— Эй, — сказал парень, похожий на Роберто Дюрана, — я с тобой разговариваю.
— Почему бы тебе потом не привести ее к нам? — спросил Либерман.
— Вы, старперы, если хотите сесть в машину, гоните пятьдесят монет, — сказал парень злобно. Его приятели тоже слезли с капота. Один встал у дверцы, двое других — за спиной Роберто Дюрана.
— Вряд ли получится, Эйб, но спасибо, — ответил Хэнраган. — Может быть, в следующий раз. Это что-то вроде знакомства… Ты знаешь, я еще…
Парень с лицом Роберто Дюрана окончательно рассвирепел.
— Я с тобой разговариваю! — крикнул он и заскрипел зубами.
— У тебя есть оружие? — устало спросил Либерман.
— Что? У меня есть оружие, — ответил парень и вынул здоровенный складной нож.
— A y твоих сестричек есть оружие? — спросил Хэнраган, показав на трех других парней.

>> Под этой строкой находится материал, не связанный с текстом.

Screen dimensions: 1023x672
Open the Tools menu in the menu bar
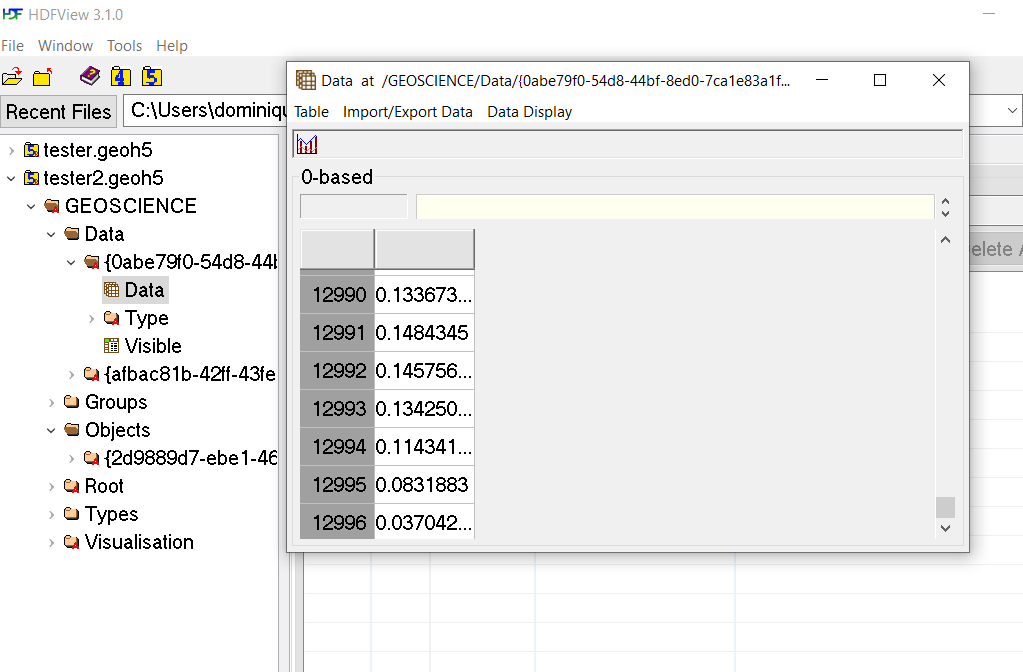(124, 45)
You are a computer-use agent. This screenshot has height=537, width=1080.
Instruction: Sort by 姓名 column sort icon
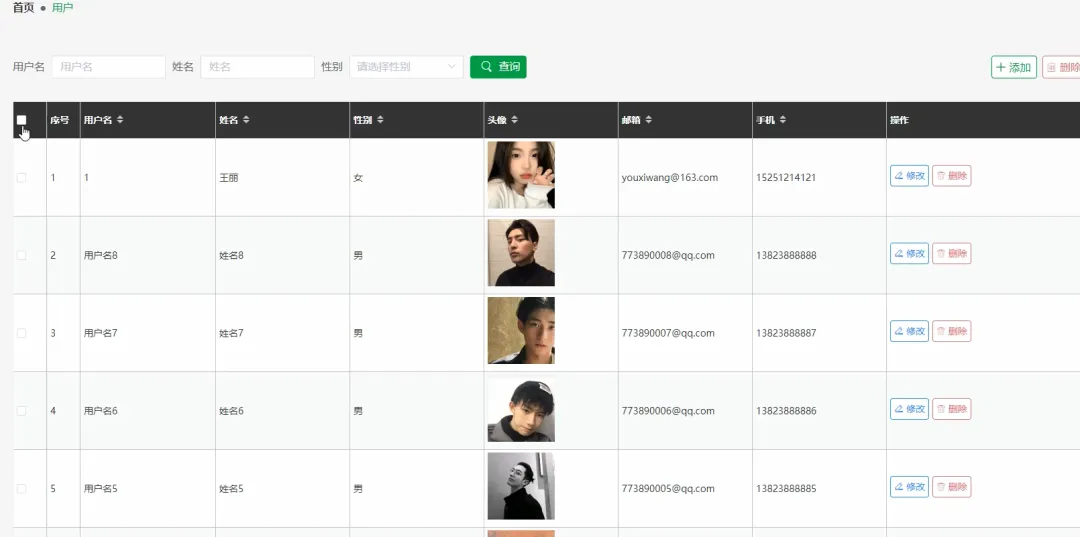pyautogui.click(x=246, y=120)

Лицо Роберто Дюрана побагровело.
— Вы, оба, гоните свои бумажники и часы, — сказал он.
— Это еще зачем? — спросил Либерман.
— Или посадим на перо, — пообещал парень.
— У тебя найдется время забросить их в отделение, Отец Мэрфи? — спросил Либерман.
Хэнраган посмотрел на часы.
— Полно времени, — ответил он, поворачиваясь к подростку, державшему нож. — Сынок, ты маленький глупый засранец.
— Он назвал тебя отцом? — спросил парень, сбитый с толку.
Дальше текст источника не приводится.